Here is the proof of the second fact. Because $U$ is split and $T$ is split, there is a $T$-stable normal series $$ 1=U_ 0\subset U_ 1\subset\cdots\subset U_ n=U $$ with $U_ i/U_ {i-1}\cong \mathbb G_ a$. So it suffices by induction to treat $U=\mathbb G_ a$. Then the $T$-action is given by a character $t\mapsto t^m$, and a cocycle is a regular function $f:\mathbb G_ m\to\mathbb G_ a$, hence a Laurent polynomial $f(t)\in k[t,t^{-1}]$, satisfying $$ f(tt’)=f(t)+t^m f(t’). $$
If $m=0$, this forces $f=0$. If $m\neq 0$, comparing Laurent monomials gives $$ f(t)=a(1-t^m) $$ for some $a\in k$. In either case $$ f(t)=a-t\cdot a, $$ so $f$ is a coboundary.
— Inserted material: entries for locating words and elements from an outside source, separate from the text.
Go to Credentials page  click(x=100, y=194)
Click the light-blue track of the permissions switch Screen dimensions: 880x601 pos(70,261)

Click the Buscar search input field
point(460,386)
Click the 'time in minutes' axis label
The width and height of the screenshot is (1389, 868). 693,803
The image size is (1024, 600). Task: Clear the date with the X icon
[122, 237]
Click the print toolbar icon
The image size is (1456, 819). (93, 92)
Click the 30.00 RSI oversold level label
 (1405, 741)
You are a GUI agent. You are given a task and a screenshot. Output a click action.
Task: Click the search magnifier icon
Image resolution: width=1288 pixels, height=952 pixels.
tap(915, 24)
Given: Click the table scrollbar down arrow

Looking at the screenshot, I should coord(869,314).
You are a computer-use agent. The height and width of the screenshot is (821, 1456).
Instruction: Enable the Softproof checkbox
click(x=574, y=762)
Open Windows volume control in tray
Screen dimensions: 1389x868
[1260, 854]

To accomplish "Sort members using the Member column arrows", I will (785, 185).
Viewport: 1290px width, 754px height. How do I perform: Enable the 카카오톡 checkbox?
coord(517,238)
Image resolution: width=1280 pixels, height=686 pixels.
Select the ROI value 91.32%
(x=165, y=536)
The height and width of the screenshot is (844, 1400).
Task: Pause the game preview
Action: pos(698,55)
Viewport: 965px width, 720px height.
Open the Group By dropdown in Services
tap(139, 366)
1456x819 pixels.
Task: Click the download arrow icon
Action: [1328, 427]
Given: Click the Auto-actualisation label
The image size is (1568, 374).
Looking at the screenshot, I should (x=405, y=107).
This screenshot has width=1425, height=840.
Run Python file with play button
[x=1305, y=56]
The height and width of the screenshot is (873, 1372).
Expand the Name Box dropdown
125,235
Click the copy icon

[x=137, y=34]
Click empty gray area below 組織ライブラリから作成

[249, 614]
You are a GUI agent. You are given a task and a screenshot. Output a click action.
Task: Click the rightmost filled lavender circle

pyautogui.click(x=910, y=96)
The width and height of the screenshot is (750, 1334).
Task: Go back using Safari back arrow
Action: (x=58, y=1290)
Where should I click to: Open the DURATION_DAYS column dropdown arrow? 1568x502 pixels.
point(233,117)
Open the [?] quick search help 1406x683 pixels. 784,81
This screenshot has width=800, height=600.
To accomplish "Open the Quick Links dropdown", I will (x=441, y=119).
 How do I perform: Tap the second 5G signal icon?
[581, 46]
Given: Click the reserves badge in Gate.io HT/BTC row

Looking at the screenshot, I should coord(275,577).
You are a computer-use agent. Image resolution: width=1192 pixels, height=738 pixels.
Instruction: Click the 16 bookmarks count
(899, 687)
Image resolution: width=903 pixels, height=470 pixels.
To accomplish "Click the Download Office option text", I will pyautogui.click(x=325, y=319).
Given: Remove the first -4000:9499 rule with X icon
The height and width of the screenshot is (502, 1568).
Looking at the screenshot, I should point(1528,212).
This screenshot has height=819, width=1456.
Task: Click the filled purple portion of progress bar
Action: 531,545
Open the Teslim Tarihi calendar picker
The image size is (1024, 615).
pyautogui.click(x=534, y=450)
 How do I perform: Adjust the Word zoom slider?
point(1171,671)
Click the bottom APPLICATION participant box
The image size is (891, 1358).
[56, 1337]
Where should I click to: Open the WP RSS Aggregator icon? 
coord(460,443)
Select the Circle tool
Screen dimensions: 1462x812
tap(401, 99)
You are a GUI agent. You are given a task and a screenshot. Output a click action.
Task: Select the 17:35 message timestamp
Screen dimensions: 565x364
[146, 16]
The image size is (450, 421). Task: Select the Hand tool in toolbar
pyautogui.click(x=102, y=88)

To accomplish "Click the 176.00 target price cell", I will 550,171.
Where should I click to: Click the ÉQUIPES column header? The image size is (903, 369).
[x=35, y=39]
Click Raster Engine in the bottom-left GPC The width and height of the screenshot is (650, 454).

The induction then proves the claim for $U$.
Now we prove that $q_ \ast$ is injective. Let $$ \lambda,\mu\in \mathbb X_ \ast(G) $$ and suppose that $q\circ\lambda$ and $q\circ\mu$ are $H(k)$-conjugate. Thus there is $\bar g\in H(k)$ such that $$ q\circ\mu=\operatorname{Int}(\bar g)\circ q\circ\lambda. $$
Since $H^1(k,U)=1$, the map $$ G(k)\to H(k) $$ is surjective. Choose $g\in G(k)$ lifting $\bar g$. Replacing $\lambda$ by $\operatorname{Int}(g)\circ\lambda$, we may assume $$ q\circ\lambda=q\circ\mu. $$
Set $$ \nu:=q\circ\lambda=q\circ\mu:\mathbb G_ m\to H. $$
Form the pullback group $$ E:=G\times_ {H,\nu}\mathbb G_ m. $$ Thus, for a $k$-algebra $R$, $$ E(R)=\{(x,t)\in G(R)\times R^\times : q(x)=\nu(t)\}. $$
There is an exact sequence $$ 1\to U\to E\to \mathbb G_ m\to 1. $$
The cocharacters $\lambda$ and $\mu$ give two $k$-sections of $E\to\mathbb G_ m$: $$ t\mapsto (\lambda(t),t),\qquad t\mapsto (\mu(t),t). $$
Using the first section, we identify $$ E\cong U\rtimes \mathbb G_ m, $$ where $\mathbb G_ m$ acts on $U$ by conjugation through $\lambda$: $$ t\cdot u=\lambda(t)u\lambda(t)^{-1}. $$
Under this identification, the second section is given by a cocycle $$ c(t)=\mu(t)\lambda(t)^{-1}\in U. $$
By the unipotent cocycle fact above, there is $u\in U(k)$ such that $$ c(t)=u\lambda(t)u^{-1}\lambda(t)^{-1}. $$
Therefore $$ \mu(t)=c(t)\lambda(t)=u\lambda(t)u^{-1} $$ for every $t$. Hence $$ \mu=\operatorname{Int}(u)\circ\lambda. $$
Thus $\lambda$ and $\mu$ are $G(k)$-conjugate. So $$ q_ \ast:\mathbb X_ \ast(G)/G(k)\to \mathbb X_ \ast(H)/H(k) $$ is injective.
Now suppose $\lambda,\mu\in \mathbb X_ \ast(G)$ become $G(K)$-conjugate after base change to $K$. Applying $q_ K:G_ K\to H_ K$, the cocharacters $$ (q\circ\lambda)_ K,\qquad (q\circ\mu)_ K $$ are $H(K)$-conjugate. Since $H$ is connected reductive, the reductive case gives that $$ q\circ\lambda $$ and $$ q\circ\mu $$ are already $H(k)$-conjugate. By the injectivity of $q_ \ast$, $\lambda$ and $\mu$ are $G(k)$-conjugate.
Therefore $$ \mathbb X_ \ast(G)/G(k)\longrightarrow \mathbb X_ \ast(G_ K)/G(K) $$ is injective.